* **Task details**
According to the passage on brown fat, how much more heat per gram can brown fat produce than any other tissue in the body?

* **Document section**
_ _ _ _
Symonds is one of a number of researchers working to develop behavioural, surgical and pharmaceutical therapies that might harness the power of brown fat, and some of these could be as simple as taking a cold dip in the pool or eating spicy food. 

What makes brown fat so interesting is its ability to burn food directly to produce heat, whereas energy extracted from food is usually stored first, then released during activity such as exercise. It can produce 300 times more heat per gram than any other tissue in the body. This is because brown fat cells have a disproportionately high number of mitochondria – the small energy producing structures in cells – which also gives the stuff its eponymous colour. These mitochondria are slightly different from those in other cells, too, because they contain a protein called thermogenin, or UCP1, which enables brown fat to turn energy to heat directly.

This furnace-like ability is vital for regulating temperature in some mammals and in babies, who are unable to shiver to keep warm. But until recently it was thought to become defunct after infancy in humans. Then in 2009, several studies showed that brown fat was present and functional in adults in the neck, shoulders and around the spinal cord.

This discovery changed the question from whether adults have brown fat, to whether we can make use of it to help with weight control. “It was a eureka moment,” says Symonds.

The amount of brown fat each of us has varies, though. Slimmer people tend to have more of it, which might help explain why some people seem to burn through everything they eat, while others pile on the pounds.

So the first step is to find out how much, if any, of this “good” fat you have. Because brown fat is activated when the body is exposed to the cold, Symonds and his team have helped pioneer the use of a thermal imaging camera to detect it.

When animals are cold, they initially regulate their temperature by shivering. But after repeated exposure, shivering decreases while energy expenditure stays the same. Studies in rodents have shown that this is down to brown fat activity. If the same is true in humans, then regular cold exposure could help you adapt to the cold and burn calories in the process. 

Evidence for this comes from an intriguing study conducted by the US army in the 1960s, which subjected 10 almost nude men to temperatures of 11 °C , for 8 hours a day for a month. Electrodes on their skin showed that, like rats, shivering decreased after about two weeks, suggesting that their bodies had somehow adapted to the cold. The team concluded that another metabolic process was at work, although it remained a mystery.

Fifty years later, Anouk van der Lans at Maastricht University in the Netherlands and colleagues wondered whether brown fat was responsible. So in 2012 they recreated the study using PET scans and fat and muscle biopsies to measure brown fat activity, as well as monitoring shivering. After 10 days, brown fat activity had increased and the subjects were better at producing heat without shivering, so they shivered less. They also found the cold easier to tolerate.
_ _ _ _
* **Data entries**
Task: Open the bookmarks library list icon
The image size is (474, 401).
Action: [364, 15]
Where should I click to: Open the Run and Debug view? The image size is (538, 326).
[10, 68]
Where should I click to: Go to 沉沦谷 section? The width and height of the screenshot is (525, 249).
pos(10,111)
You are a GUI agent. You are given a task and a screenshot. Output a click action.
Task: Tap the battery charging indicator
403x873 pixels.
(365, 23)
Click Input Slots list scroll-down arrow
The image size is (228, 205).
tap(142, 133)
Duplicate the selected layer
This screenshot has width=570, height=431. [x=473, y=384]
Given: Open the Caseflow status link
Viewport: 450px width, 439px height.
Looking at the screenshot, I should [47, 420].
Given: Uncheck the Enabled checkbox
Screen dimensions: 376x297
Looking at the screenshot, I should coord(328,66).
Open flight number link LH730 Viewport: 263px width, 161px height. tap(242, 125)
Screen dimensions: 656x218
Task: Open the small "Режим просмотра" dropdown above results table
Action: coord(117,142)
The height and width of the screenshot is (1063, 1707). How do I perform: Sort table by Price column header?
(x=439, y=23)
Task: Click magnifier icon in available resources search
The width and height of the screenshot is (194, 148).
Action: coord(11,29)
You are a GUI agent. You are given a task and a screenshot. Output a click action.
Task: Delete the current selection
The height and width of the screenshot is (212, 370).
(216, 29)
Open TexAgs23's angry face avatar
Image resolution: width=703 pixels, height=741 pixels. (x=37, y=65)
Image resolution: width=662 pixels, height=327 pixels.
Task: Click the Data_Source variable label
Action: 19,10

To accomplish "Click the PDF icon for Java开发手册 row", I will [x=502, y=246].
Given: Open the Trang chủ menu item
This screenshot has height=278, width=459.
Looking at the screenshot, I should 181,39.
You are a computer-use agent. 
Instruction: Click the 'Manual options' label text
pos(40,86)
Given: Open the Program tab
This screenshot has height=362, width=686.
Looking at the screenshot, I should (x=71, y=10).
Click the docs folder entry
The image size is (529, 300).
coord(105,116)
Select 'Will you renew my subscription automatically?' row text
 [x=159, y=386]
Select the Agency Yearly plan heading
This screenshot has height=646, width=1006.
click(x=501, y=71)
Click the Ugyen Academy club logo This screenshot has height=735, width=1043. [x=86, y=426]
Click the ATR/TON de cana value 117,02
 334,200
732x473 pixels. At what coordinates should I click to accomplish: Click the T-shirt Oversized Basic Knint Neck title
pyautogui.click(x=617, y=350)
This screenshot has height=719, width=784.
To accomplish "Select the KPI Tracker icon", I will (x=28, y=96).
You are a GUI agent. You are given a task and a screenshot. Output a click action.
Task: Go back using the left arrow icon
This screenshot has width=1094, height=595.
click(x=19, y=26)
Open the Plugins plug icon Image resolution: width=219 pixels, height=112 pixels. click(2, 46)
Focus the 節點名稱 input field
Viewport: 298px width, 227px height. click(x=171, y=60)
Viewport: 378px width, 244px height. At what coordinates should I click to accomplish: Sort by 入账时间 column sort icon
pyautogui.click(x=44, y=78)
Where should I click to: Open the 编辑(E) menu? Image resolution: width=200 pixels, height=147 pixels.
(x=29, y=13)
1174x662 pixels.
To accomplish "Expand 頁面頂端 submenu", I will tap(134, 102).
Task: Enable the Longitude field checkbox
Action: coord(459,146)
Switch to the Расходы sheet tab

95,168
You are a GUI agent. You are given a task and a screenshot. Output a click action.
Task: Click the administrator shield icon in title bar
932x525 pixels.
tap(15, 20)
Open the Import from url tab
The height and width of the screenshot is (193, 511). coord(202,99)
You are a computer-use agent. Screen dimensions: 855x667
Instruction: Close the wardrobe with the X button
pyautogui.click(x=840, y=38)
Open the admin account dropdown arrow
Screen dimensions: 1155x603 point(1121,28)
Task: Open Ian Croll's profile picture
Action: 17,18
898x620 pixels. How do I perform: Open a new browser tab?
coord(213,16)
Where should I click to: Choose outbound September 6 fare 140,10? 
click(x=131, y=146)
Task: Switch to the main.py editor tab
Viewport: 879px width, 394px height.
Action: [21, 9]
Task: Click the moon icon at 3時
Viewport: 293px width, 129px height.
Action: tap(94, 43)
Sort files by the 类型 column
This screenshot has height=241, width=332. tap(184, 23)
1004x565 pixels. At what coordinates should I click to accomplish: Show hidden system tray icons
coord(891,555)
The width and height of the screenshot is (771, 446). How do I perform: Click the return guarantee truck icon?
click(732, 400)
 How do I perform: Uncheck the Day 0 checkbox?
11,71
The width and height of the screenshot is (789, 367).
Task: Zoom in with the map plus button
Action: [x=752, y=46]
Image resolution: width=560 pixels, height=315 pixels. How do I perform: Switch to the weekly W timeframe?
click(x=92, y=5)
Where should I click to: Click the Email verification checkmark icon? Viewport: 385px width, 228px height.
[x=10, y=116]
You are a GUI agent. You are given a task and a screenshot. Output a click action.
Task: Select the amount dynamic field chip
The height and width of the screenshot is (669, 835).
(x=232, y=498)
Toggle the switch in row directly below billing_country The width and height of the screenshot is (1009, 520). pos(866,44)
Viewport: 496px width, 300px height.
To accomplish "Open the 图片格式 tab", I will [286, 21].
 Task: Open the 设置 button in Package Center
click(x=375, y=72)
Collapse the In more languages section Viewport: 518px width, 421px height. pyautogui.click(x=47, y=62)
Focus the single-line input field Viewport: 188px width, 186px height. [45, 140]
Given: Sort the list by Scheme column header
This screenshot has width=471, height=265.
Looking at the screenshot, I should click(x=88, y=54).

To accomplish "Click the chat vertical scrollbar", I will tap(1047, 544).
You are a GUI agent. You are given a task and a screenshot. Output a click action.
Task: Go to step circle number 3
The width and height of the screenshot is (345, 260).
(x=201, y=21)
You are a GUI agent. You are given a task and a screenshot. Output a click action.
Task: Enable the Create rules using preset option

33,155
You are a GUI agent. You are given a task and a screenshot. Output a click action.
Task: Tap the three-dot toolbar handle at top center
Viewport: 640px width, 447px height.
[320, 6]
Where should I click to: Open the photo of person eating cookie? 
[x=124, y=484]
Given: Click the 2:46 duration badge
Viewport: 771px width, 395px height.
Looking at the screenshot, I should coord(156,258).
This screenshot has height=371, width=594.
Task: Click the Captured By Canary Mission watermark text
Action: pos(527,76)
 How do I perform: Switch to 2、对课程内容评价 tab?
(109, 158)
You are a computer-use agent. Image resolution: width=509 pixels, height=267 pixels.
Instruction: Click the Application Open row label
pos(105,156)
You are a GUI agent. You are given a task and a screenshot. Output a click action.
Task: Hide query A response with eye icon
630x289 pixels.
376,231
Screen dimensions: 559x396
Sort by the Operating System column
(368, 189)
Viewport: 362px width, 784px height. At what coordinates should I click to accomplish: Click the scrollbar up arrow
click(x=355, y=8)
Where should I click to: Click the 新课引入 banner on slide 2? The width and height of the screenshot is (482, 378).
_ _ _ _
* **Final answer**
300 times more.